PostgreSQL Fuzzy Text Search: Not so fuzzy to fuzziest

PostgreSQL Fuzzy Text Search: Not so fuzzy to fuzziest

Featured on Hashnode

So you have a bunch of data that comes from some human source (Free text form fields, reviews, blogs, classified ads, social media) and you want to do some analysis on it. but with people being the way they are, you're going to have some problems:

  1. A lot of words are commonly miss-spelled (definitely-> definitly etc).
  2. Regional differences. e.g American and British English (color/colour, analyse/analyze)
  3. Creative ways of spelling to add dramatic effect. (heyyy, whaaaaat!, noooo!)

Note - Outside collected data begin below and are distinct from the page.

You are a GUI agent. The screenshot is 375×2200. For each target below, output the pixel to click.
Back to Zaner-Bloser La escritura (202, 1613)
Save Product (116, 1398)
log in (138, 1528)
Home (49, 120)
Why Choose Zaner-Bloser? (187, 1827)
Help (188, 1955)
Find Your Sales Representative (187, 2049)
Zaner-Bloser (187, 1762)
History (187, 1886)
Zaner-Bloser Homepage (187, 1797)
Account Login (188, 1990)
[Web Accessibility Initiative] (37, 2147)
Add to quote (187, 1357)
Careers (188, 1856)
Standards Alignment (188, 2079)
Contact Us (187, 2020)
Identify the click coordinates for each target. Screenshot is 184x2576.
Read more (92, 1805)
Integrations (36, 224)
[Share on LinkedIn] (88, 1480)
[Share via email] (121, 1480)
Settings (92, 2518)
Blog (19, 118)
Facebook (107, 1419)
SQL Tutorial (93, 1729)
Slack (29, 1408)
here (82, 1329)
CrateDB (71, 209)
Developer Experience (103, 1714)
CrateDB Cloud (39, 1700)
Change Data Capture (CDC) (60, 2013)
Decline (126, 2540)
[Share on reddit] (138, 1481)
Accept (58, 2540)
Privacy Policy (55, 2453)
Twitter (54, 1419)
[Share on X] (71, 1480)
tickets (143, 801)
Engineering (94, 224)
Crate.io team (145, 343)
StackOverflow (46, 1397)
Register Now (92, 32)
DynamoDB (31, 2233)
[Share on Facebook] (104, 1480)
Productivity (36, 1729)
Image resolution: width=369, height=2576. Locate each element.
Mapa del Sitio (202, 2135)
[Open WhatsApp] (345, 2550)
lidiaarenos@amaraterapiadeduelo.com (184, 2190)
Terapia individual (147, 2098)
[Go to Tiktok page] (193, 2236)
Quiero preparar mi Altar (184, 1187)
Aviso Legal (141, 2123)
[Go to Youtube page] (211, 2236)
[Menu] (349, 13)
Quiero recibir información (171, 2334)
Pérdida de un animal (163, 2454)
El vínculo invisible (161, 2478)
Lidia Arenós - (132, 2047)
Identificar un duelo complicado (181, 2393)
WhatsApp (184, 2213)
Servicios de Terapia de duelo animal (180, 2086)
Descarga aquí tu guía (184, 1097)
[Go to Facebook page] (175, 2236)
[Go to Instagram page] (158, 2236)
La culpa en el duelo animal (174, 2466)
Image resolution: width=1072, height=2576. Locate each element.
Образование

All of this, plus more will affect your results and make it difficult to do any accurate analysis of the data (such as grouping similar topics together, etc). Luckily PostgreSQL comes packaged with a number of really useful tools that make life a lot easier for us. This is a complex topic and I'm only going to touch on the basics. But there is enough here to cover most basic and possibly some more complex use-cases.

Simple Pattern matching (A little Fuzzy)

LIKE

Useful when you have a good idea of what the data and queries look like but it's difficult to create something generic enough to be useful in a general text dataset. With this, you only have two ways to match the text. % is used as a wildcard for 0 or more characters of any value, and _ matches a single character of any value.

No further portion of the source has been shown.